_TRECHO DO TEXTO:_
····················
Nesta sessão iremos usar o R para analisar um experimento em delineamento inteiramente casualizado com apenas um fator. Tal procedimento é também chamado em alguns textos de "análise da variância de simples entrada"(one-way anova). A seguir são apresentados os comandos exemplificando alguns procedimentos usuais para a análise dos dados de um experimento deste tipo que, neste exemplo, envolve um fator com nove níveis (tratamentos). O primeiro passo é ler os dados.
Caso não consiga executar o comando acima diretamente com o endereço http utilize um navegador para ir até esta página e copie o arquivo exemplo1.txt para o seu diretório de trabalho. Caso o arquivo esteja em outro diretório deve-se colocar o caminho completo deste diretório no argumento de read.table() acima. A seguir vamos inspecionar o objeto que armazena os dados e seus componentes. Em particular é importante certificar-se que a variável resposta é do tipo numeric e, se os níveis de tratamentos forem qualitativos, a variável indicadora dos tratamentos é do tipo factor . Caso isto não ocorra é necessário transformar as variáveis para estes tipos antes de prosseguir com as análises.
Portando o objeto ex01 é um data-frame com duas variáveis, sendo uma delas um fator (a variável trat) e a outra uma variável numérica (resp). Vamos iniciar obtendo um rápido resumo dos dados que mostra que este é um experimento "balanceado"com mesmo número de repetições (seis) para cada tratamento. Calculamos também as médias, variâncias e erros padrão das médias para cada tratamento separadamente.
Vamos prosseguir com a análise exploratória com gráficos gerados pelos comandos a seguir e mostrados na Figura 24. O gráfico de esquerda utiliza a função boxcox() do pacote MASS para verificar a necessidade de transformação dos dados o que neste caso não é necessária visto que o valor um está contido no intervalo definido pelas lines tracejadas. A transformação Box-Cox é discutida me mais detalhes em uma outra Seção deste material. O gráfico do meio mostra um boxplot para os dados de cada tratamento, o que deve ser analisado com cautela lembrando que cada boxplot é produzido com apenas seis observações. Optamos aqui por indicar também neste gráfico a média de cada tratamento. O gráfico da direita produzido com stripchart() é uma alternativa ao boxplot para amostras de tamanho pequeno. Na chamada desta função optamos por alterar valores default de alguns argumentos como por exemplo para method="jitter" que provoca pequeno um deslocamento horizontal aleatório dos pontos evitando assim sobreposição de pontos com valores coincidentes ou muito próximos. Ainda neste gráfico acrescentamos as médias e barras que somam e subtraem os erros padrões da média para cada tratamento. Na função arrows() os quatro argumentos iniciais informam coordenadas para as barras, code=3 informa que as "setas"devem ser colocadas em ambas extremidades e angle=90 faz com que a "seta"se torne uma pequena barra horizontal com o tamanho controlado por length.
····················
_DADOS FORNECIDOS:_
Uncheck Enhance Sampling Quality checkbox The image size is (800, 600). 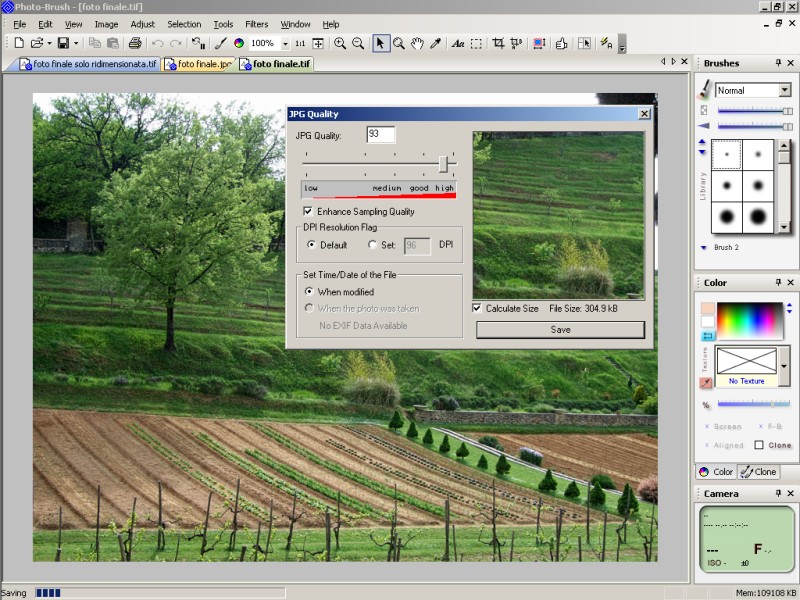[308, 212]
····················
_TAREFAS PROPOSTAS:_
**A.** No trecho sobre análise de variância no R, quantos níveis tem o fator do experimento analisado?
**B.** Prossiga com o trecho sobre análise de variância no R, começando logo após a última frase apresentada.
Os dados não têm relação com o trecho sobre análise de variância no R.

_RESPOSTAS POR TAREFA:_
**A.** Nove níveis.

**B.**
É importante notar que as barras simplesmente refletem a variância dos dados dentro da cada tratamento e não são adequadas para detectar diferenças entre tratamentos, o que será discutido mais adiante nesta sessão. Além dos gráficos acima podemos também verificar o pressuposto de homogeneidade de variâncias com o testes de igualdeda de variâncias, como por exemplo, o teste de Bartlett. Neste caso o teste indica variâncias homogêneas. Caso isto não ocorresse uma possível alternativa seria usar o procedimento descrito na Sessão 24.3.
Uma vez concluída a análise exploratória e verificada a adequacidade de alguns pressupostos o passo seguinte é ajustar o modelo usando aov() ou lm(). Neste exemplo, por se tratar da análise de um experimento, tipicamente avaliada pelo quadro de análise de variância, optamos por usar aov(). Embora aov() use lm() internamente, os resultados são oranizados internamente de forma conveniente para a efetuar a análise de variância.
Portanto o objeto ex01.mod é uma lista que guarda os resultados da análise para o modelo ajustado. Vamos inspecionar este objeto e seus elementos mais detalhadamente ilustrando como usá-lo para obter a análise dos resultados e extrair elementos para a análise de resíduos. A função names() mostra os elementos da lista e adicionalmente existem funções que extraem elementos do objeto. Duas tipicamente utilizadas são coef() para extrair os coeficientes, residuals() para extrair resíduos e fitted() para valores ajustados, mas há ainda várias outras como effects(), AIC() logLik(), model.tables(), entre outras.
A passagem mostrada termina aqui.